La desserte des lignes dites de proximité est plus aléatoire et il y a manifestement matière à progresser pour organiser une offre attractive : l’exercice est difficile compte tenu de l’éparpillement de la population et de la topographie, mais la maîtrise du trafic automobile dans l'agglomération apparaît indispensable au regard des contraintes sur l’aménagement et les nuisances qu’elle génère. Le PDU du Pays de Grasse relève 380 000 déplacements journaliers dont 260 000 par les 102 000 habitants de ce territoire. La part de marché atteint 76% et celle des transports en commun seulement 4%.

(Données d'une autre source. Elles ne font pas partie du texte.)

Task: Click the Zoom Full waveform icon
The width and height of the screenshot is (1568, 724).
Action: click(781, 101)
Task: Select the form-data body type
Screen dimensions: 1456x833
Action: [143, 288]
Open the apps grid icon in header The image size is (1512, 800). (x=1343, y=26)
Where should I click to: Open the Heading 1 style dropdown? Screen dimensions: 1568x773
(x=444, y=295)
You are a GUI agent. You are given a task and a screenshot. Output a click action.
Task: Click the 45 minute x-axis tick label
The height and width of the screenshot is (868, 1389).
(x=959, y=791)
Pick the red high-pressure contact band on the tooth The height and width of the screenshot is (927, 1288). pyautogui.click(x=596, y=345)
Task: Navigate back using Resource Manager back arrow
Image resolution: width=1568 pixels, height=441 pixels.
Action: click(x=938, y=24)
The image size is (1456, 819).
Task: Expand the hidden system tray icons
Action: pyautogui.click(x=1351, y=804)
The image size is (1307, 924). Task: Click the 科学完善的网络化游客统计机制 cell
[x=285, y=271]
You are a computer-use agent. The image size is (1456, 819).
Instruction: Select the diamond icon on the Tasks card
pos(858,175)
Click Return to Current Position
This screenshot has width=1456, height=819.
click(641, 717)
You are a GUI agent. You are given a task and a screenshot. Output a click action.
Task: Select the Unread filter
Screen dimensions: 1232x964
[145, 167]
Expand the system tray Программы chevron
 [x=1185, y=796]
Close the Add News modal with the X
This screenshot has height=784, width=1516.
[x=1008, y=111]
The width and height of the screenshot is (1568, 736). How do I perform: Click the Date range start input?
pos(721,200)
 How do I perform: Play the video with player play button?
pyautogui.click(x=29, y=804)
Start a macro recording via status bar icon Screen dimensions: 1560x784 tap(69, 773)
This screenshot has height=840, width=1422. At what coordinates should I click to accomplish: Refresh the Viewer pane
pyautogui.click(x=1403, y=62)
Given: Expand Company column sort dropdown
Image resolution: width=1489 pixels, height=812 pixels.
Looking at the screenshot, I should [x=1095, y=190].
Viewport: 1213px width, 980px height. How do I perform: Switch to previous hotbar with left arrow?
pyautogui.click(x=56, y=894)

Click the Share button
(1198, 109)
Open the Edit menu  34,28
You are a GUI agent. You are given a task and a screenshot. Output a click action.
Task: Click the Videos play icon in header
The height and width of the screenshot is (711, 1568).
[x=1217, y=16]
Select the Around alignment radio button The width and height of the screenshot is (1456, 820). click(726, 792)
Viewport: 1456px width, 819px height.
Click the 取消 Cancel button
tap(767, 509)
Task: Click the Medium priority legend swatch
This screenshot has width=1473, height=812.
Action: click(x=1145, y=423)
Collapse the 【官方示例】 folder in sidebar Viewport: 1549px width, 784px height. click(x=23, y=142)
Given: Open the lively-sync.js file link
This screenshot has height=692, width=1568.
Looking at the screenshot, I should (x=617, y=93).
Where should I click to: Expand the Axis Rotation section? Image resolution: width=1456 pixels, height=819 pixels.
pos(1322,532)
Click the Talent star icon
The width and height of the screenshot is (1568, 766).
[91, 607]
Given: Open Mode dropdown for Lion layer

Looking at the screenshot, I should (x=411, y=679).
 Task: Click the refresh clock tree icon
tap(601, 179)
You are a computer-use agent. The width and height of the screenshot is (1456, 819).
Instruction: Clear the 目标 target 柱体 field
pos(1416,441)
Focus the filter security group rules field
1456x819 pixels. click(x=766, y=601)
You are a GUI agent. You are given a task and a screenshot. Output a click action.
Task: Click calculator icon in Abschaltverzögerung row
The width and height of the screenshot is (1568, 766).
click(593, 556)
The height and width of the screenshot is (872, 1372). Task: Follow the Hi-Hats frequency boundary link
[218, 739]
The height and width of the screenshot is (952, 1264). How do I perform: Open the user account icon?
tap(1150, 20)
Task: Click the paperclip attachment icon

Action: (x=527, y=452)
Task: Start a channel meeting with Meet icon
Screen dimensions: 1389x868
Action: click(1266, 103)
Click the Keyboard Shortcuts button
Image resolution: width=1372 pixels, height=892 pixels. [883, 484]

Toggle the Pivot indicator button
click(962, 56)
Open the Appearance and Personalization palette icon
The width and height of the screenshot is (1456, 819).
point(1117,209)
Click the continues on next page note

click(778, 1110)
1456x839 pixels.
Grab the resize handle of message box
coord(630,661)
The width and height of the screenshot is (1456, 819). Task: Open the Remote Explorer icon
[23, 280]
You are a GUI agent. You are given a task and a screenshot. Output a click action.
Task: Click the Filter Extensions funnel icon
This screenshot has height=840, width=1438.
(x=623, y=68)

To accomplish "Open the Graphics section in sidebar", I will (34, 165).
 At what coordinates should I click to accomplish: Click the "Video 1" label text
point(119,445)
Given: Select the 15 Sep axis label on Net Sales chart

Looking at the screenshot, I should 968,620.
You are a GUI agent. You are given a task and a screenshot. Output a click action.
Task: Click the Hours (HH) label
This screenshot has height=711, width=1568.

Le PDU n'écarte pas l'hypothèse d'une liaison mécanique entre la gare et le centre-ville par funiculaire ou par téléphérique, et envisage la recomposition de l'offre d'autobus autour de 2 axes de BHNS autour de la gare, bénéficiant d'aménagements de voirie pour améliorer la vitesse commerciale et la régularité :

  • Gare de Grasse - Gare de Mouans-Sartoux
  • Grasse centre - gare - Peymeinade

Sur ce territoire dense où la limite entre le transport urbain et interurbain peut être floue, les lignes autrefois gérées par le Département, reprises désormais par la Région, complètent la desserte : 6 lignes rayonnent vers Cannes, Nice, Vende et Sophia-Antipolis, avec un niveau de desserte variant d'une dizaine de courses à une quarantaine. Les 2 lignes vers Cannes (via Mouans-Sartoux et Pégomas) sont évidemment en tête, cumulant 75 liaisons. Là encore, un renforcement de la complémentarité avec la desserte ferroviaire vers Cannes et le service urbain du pays de Grasse devrait pouvoir améliorer l'attractivité de ces lignes, au-delà d'une offre mieux structurée et surtout plus régulière en semaine, car les horaires sont passablement allégés le week-end, signe d'un dimensionnement encore dominé par les flux domicile-travail et scolaires.

La réduction de la place de la voiture dans le Pays de Grasse passera donc d'abord - et cela peut être mis en oeuvre rapidement - par une meilleure coordination des modes de transport, profitant de la nouvelle tarification multimodale initiée par la Région PACA, lancée en 2019, mais aussi par une maîtrise de l'urbanisme, ce qui n'est pas une mince affaire dans une région très vallonnée où l'habitat est déjà structurellement dispersé. Autour de Grasse, les agglomérations de Cannes et de Sophia-Antipolis ont déjà lancé leurs lignes de BHNS.

090916_5_fragonard_vsteine

Grasse - Boulevard Fragonard - 9 septembre 2016 - A Grasse, les moteurs sont mis à rude épreuve du fait de la topographie difficile de la ville. Ce GX137L sur la ligne 5 se hisse vers le centre-ville. A quand des véhicules électriques pour réduire les nuisances sonores ? © V. Steine

Quant à savoir si un funiculaire reviendra à Grasse... allez, disons-le, c'est assez peu probable compte tenu du passif du projet mal ficelé du début de ce siècle ! Il va donc falloir miser sur les autobus. La traction électrique serait parfaitement légitime sur ce territoire et on pourrait presque suggérer d'examiner les possibilités de trolleybus à recharge dynamique (certains vont penser que c'est une manie de transporturbain...), pouvant d'affranchir de lignes aériennes sur environ le tiers de leur parcours.